Lors de cette rencontre, Rabin témoigna de la grandeur d’esprit requise pour mettre fin à une guerre prolongée. Il déclara : « Permettez-moi de vous dire, à vous les Palestiniens, que nous sommes destinés à vivre ensemble sur le même sol du même pays. Nous, les soldats qui sommes revenus de batailles tachés de sang, nous qui avons vu des membres de nos familles et nos amis tués sous nos yeux, nous qui avons assisté à leurs funérailles et ne pouvons plus regarder leurs parents dans les yeux, nous qui venons d’un pays où les parents enterrent leurs enfants, nous qui nous sommes battus contre vous, les Palestiniens, nous vous disons aujourd’hui d’une voix forte et claire, assez de sang et de larmes. Assez ! »

Yasser Arafat déclara de son côté : « Mon peuple espère que cet accord, que nous signons aujourd’hui, ouvrira une ère de paix, de coexistence et d’égalité des droits. »

Le 25 juillet 1994, en signant à la Maison Blanche un traité de paix avec le roi Hussein de Jordanie, Rabin évoqua la condition nécessaire pour garantir la paix : « Si je lève mon verre, c’est à ceux qui ont le courage de changer les axiomes, de surmonter les préjugés, de changer les réalités, et à ceux qui le rendent possible. (...) L’Chaim ! »

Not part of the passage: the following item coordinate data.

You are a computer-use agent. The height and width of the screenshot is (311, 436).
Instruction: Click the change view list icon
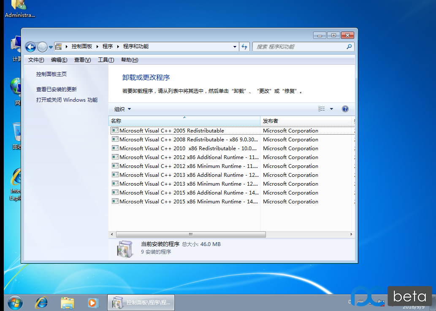click(x=321, y=108)
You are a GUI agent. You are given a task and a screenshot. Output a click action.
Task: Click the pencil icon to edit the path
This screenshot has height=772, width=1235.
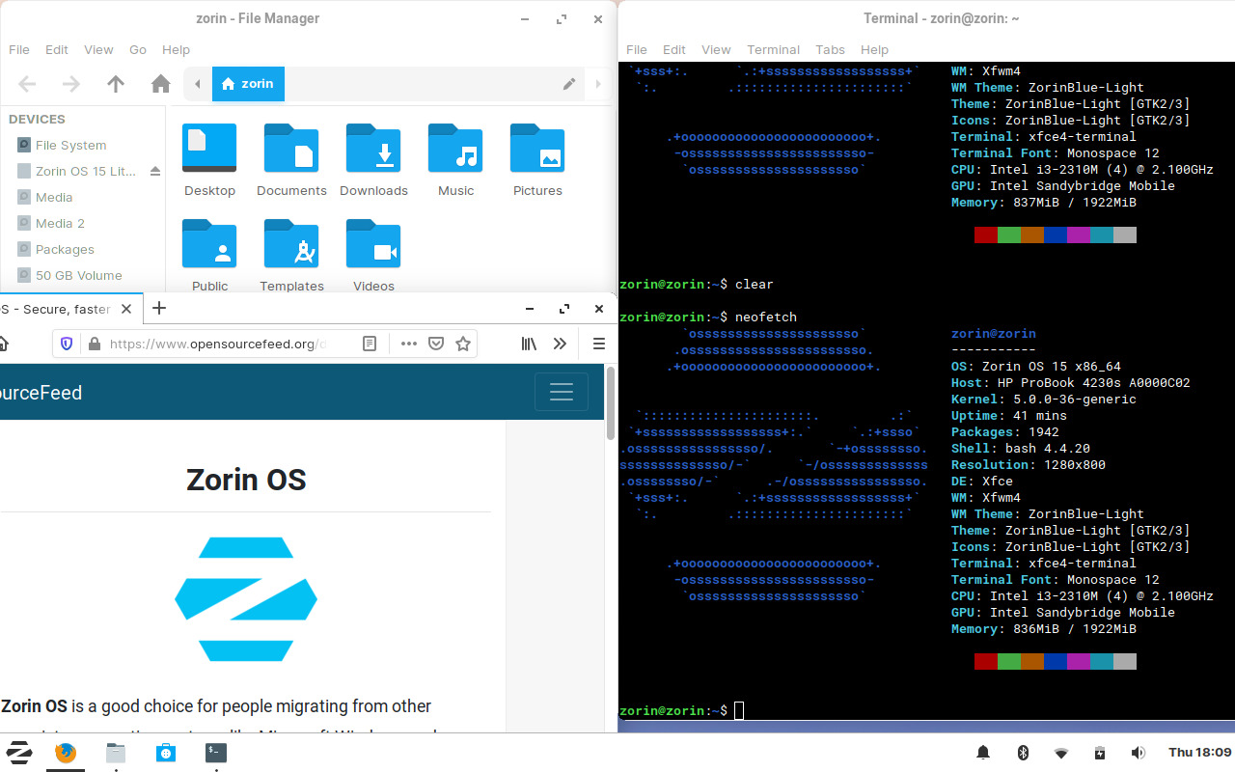(x=569, y=84)
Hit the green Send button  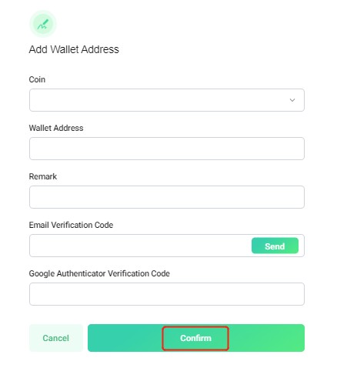point(275,246)
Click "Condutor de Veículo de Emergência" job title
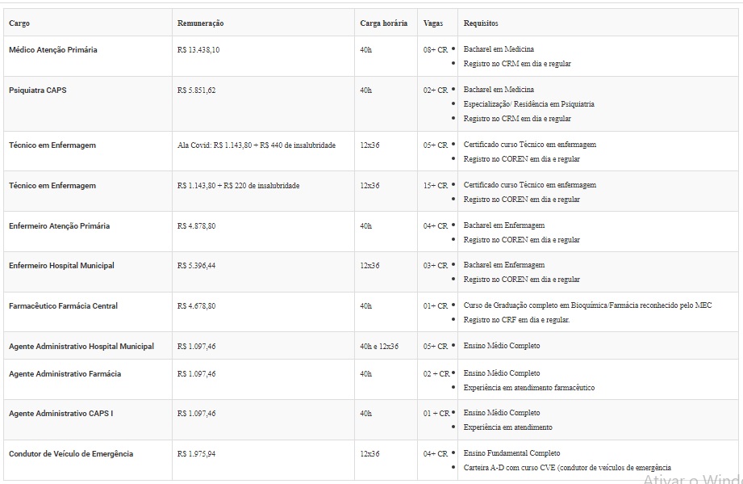 click(71, 454)
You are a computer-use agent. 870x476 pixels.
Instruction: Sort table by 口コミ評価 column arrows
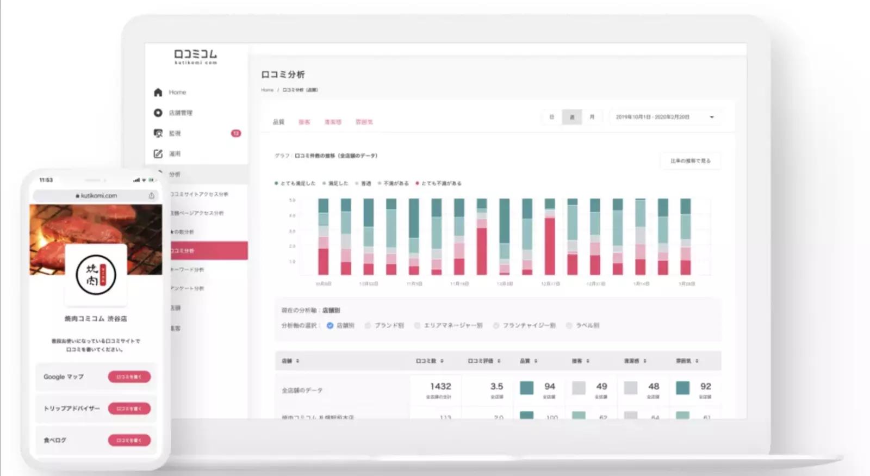click(x=499, y=361)
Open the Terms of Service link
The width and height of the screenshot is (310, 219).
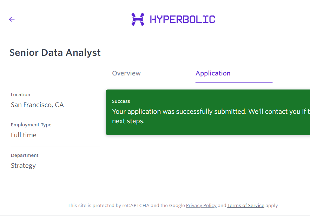coord(246,206)
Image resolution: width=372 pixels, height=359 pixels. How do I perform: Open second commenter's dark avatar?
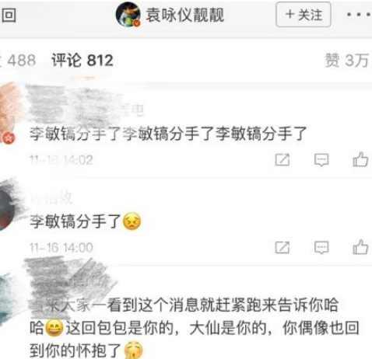[8, 207]
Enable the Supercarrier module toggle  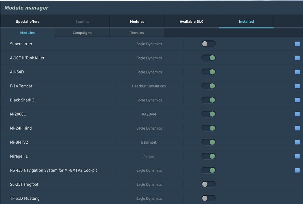[208, 44]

Hélas, la promesse des accords d’Oslo ne s’est jamais réalisée. Les fonds promis pour lancer les projets communs décrits dans les deux annexes économiques ne furent jamais déboursés par la Banque mondiale, puis Rabin tomba sous les balles d’un assassin. Pendant son mandat de Premier ministre, de juin 1996 à juillet 1998, le rôle de Netanyahou dans le torpillage du processus d’Oslo et de l’héritage de Rabin et d’Arafat, est bien documenté. De retour à ce poste depuis 2009 (outre une brève période de 18 mois), il s’est employé à étouffer toute perspective de négociations avec les Palestiniens.